Predictive Factors for Hearing Outcomes After Canaloplasty in Patients With Congenital Aural Atresia
The aim of this study was to determine the most important factors in preoperative imaging, including components of Jahrsdoefer score (J score), and favorable prognostic factors for postoperative hearing results after canaloplasty for congenital aural atresia.Study Design:
Retrospective review of medical records.Setting, Patients, Intervention, Main Outcome Measure:
One hundred eight patients who underwent canaloplasty by a single surgeon between January 2011 and July 2014 were included.
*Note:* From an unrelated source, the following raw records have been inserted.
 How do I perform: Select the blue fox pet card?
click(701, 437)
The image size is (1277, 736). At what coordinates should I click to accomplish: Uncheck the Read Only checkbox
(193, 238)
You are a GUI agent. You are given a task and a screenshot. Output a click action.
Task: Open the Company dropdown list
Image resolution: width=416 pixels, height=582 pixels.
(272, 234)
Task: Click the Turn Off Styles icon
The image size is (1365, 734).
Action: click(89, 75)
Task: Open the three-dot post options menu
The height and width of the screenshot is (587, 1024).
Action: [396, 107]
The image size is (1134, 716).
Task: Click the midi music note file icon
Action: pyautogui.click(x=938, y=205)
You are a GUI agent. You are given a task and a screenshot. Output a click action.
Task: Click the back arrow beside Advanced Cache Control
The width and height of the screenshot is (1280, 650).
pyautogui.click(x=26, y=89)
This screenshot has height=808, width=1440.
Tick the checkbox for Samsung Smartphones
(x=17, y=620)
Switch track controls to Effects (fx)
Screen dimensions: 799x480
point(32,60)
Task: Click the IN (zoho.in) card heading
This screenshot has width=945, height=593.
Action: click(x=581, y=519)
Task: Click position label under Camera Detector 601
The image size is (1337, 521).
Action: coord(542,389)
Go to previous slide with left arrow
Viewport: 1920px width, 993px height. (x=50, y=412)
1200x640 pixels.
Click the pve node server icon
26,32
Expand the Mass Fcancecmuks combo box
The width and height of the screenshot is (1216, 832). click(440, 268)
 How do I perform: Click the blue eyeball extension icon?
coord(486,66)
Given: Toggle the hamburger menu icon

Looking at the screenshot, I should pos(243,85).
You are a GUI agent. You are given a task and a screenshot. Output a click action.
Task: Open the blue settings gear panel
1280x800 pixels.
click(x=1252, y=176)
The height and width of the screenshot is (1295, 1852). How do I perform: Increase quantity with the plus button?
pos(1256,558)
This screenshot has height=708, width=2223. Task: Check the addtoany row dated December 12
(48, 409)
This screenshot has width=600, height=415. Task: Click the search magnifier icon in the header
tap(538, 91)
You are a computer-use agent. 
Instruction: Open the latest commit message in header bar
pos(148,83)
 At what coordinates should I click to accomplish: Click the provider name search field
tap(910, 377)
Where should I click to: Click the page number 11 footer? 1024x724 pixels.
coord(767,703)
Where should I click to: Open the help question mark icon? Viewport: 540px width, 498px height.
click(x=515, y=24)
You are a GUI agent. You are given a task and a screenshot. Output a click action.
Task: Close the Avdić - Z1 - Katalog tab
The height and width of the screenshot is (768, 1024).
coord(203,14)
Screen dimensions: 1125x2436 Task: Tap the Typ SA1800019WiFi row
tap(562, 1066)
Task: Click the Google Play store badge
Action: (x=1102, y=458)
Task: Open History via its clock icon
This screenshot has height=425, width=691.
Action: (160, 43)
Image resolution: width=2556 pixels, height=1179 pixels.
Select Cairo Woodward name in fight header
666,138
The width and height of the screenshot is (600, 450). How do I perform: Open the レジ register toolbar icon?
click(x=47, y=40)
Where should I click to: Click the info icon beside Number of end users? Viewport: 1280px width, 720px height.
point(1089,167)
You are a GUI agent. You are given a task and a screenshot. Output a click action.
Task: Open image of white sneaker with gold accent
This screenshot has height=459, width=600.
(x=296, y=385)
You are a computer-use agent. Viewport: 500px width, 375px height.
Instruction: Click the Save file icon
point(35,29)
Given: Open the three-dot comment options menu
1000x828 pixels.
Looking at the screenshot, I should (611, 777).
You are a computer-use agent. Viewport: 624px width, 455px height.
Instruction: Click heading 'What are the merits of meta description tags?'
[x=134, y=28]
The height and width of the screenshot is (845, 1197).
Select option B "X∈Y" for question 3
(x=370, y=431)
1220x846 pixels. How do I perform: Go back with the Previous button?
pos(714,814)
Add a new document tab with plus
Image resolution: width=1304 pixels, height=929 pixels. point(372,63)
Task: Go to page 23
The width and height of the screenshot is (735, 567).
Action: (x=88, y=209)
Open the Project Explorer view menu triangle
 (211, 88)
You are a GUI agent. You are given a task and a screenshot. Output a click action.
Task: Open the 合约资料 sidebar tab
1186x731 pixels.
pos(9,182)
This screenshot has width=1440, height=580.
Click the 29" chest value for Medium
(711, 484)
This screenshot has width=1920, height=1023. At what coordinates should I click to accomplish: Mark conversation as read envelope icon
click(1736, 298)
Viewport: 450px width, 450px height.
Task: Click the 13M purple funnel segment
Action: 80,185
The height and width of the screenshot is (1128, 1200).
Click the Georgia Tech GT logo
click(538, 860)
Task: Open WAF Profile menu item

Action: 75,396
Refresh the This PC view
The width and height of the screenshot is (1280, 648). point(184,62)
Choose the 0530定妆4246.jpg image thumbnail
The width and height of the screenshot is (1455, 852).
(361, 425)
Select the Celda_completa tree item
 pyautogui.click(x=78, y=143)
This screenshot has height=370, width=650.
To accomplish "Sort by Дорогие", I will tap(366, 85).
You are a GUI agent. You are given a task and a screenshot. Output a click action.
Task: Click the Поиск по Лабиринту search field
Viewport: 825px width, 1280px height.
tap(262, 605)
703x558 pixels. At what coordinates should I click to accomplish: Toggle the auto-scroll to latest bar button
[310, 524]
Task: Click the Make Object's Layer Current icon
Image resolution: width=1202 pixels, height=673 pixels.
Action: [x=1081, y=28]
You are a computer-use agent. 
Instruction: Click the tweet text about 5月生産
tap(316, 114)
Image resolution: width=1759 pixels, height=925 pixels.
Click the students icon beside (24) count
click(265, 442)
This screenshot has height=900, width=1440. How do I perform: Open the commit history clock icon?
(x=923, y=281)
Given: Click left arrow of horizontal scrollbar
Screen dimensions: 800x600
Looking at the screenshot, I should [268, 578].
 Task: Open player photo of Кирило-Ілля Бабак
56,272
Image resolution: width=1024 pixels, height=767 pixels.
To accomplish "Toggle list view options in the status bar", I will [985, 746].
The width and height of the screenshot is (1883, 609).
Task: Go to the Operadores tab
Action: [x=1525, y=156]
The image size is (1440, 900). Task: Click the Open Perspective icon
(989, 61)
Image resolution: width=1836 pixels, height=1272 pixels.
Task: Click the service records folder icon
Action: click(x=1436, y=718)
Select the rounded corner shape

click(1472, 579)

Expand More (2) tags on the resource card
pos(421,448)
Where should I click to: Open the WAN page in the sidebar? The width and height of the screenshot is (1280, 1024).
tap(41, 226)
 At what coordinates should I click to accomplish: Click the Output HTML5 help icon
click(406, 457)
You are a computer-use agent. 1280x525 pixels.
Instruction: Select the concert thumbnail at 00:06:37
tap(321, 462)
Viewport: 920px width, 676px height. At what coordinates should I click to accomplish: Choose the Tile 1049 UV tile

The influence of the following factors on the success for restoring of hearing was evaluated by univariable and multivariable logistic regression analyses: sex, atretic side, total J score, each component of Jahrsdoerfer grading scale, incudostapedial joint angle, inferior displacement of the tegmen, middle ear height, and inner ear anomaly.Results:
Successful hearing outcome was defined as postoperative air conduction ≤40 dB at 3 months after surgery, and it was achieved in 74 of 108 ears (70.5%). Univariable analysis revealed that the total J score, course of the facial nerve, presence of the malleus-incus complex, pneumatization of the mastoid, and middle ear height were significant as favorable predictive factors. Multivariable analysis revealed that middle ear height and inferior displacement of the tegmen were significant as favorable predictive factors. Inferior displacement of the tegmen was the most significant factor by the stepwise selection method in the final model.Conclusion:
Middle ear height and inferior displacement of the tegmen are useful factors in predicting favorable hearing results after canaloplasty for congenital aural atresia. These factors might have a useful prognostic value supplementary to the J score.